When we discuss security with many train operators, they often jump straight to deep packet inspection and firewalls. It is a well understood technology but we find that when we dig a bit deeper into their requirements, that actually they don’t need DPI at all, or what they think they get from DPI is quite different from the reality.
It is clear how this has come about, for years the next-generation firewall vendors have been talking about the benefits of DPI in enterprise environments, where usually they only detect threats that pass through areas of the network where they are installed.
When we discuss this with customers, we often start by asking “what do you hope to achieve from adding DPI to your network?”. The responses vary quite significantly, but it often comes back to three things:
Network and Asset Discovery
Network Traffic Routes
Detection of new devices on the network
And that is where the misunderstanding comes from, the technology needed to deliver that involves inspecting the packet but it isn’t really deep packet inspection.
DPI is a methodology used when a packet going through the network is analysed while passing through an inspect point. It is intended to allow the network to inspect data carried by the packet, and scan for data that may attribute it to signs of malware or intrusions. The packet would then be let through, blocked or redirected based on how your system is programmed to interact with it using a set of compiled pre-defined rules.

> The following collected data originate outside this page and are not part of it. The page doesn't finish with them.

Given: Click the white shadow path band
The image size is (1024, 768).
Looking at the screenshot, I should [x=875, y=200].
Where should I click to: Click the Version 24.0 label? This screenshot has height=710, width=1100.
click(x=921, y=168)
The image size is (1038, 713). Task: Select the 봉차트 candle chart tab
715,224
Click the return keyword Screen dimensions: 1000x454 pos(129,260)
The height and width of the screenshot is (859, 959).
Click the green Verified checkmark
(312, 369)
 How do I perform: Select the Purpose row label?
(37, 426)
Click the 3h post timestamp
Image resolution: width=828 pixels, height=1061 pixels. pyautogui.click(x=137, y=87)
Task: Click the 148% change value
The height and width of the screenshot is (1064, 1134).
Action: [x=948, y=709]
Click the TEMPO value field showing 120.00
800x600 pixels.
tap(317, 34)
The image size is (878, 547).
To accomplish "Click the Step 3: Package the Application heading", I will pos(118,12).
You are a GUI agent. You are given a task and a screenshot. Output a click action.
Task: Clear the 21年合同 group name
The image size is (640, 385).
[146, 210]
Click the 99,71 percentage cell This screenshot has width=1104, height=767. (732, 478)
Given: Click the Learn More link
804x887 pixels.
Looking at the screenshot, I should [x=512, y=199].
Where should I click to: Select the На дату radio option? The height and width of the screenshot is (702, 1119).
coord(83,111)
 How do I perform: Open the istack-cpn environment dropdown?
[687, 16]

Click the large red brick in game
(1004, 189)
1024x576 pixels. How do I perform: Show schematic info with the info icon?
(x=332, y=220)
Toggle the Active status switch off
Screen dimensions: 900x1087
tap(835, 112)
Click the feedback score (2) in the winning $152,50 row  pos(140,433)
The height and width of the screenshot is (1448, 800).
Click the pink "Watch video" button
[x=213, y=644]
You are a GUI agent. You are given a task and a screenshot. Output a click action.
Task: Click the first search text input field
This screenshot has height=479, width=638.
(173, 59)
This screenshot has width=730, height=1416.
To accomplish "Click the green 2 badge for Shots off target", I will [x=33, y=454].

When we look at the anatomy of a packet, there are essentially two major components, the packet header and the payload. When we look at DPI as a technology, it focuses mainly on the payload which contains the actual data being transmitted. If an attacker is delivering malware, that is where the malware would sit.
The problems with deep packet inspection for cyber security
There is a big problem with trying to detect malware in the payload in the types of environment we work in.
In a hosting centre this approach works because there are teams of analysts generating signatures from attacks around the world. New attacks are detected quickly and signatures are distributed to firewalls, switches and other network appliances. When DPI is used to inspect and evaluate the contents of a packet going through the inspection points, it is based on rules and policies defined by people. This signature-based detection scrutinises the traffic based on a pattern or a string that corresponds to a known attack. This means the technique is limited to only detecting known attacks from previously analysed events. It is therefore important to remember that there is a lack of related threat intelligence within the railway industry due to its unique challenges, compared with the more commonly documented attacks on commercial premises. Signatures are also easily defeated by re-encrypting an attack or struggle to be applied to encrypted traffic.
As deep packet inspection determines what to do with these packets in real time, it does mean that computing power needs to increase with the amount of bandwidth. Deep packet inspection therefore can slow down your network by dedicating resources for your firewall to be able to handle the processing load.
We also found that industrial vendors are often not willing to share their protocols for decoding used in DPI style technologies. They feel that the obscurity of their industrial protocols gives them an element of security, we’ll let you make your own judgement on the wisdom of that thinking.
So, what about the rest of the packet, well there’s a large amount of data that is exceptionally relevant for an industrial environment. The packet header contains all the information about how a packet is transmitted, the source, destination, ports, payload length, protocols, packet flags and more! This data is exceptionally valuable for behavioural analytics and when we look back to the three needs that are brought up by customers, it all comes from the packet header information.
Detecting anomalous behavior with shallow packet inspection
At RazorSecure we made a conscious decision to not use deep packet inspection in our core technology. We don’t believe that it works well, and so we focused on “shallow packet inspection”, looking at just the packet header and using that available data.
This consequence of this decision is that we focus on the behavioural data rather than signatures, it is the best information that we have available to us as defenders. It also ensures we are able to detect both known and unknown attacks. Behavioral threat detection approaches will detect the erroneous data in the system by detecting anomalous behavior rather than just analysis of the packet data. In an industrial environment this behavioral data is typically quite consistent and can be used to accurately characterise the networks, particularly when we look at long-lived assets such as rolling stock.
Shallow packet inspection can be applied across a variety of assets, even when limited computing power is available, allowing us to find hidden security threats that operate in the areas of your infrastructure that traditional approaches can’t reach. We’ve been able to integrate our shallow packet technology into devices that are single core running chipsets that are over 10 years old, still managing to handle 100mbit+ of traffic.
Going back to our core technology principles, we do see cases where DPI can be used successfully for applying behavioural analytics and baselining, but it isn’t a broad-brush approach. It works best when applied in a highly targeted manner and with a specific end goal in mind.
Fundamentally for us it comes back to what the customer needs, and though they think they need DPI, actually there are better alternatives that give them what they actually wanted all along.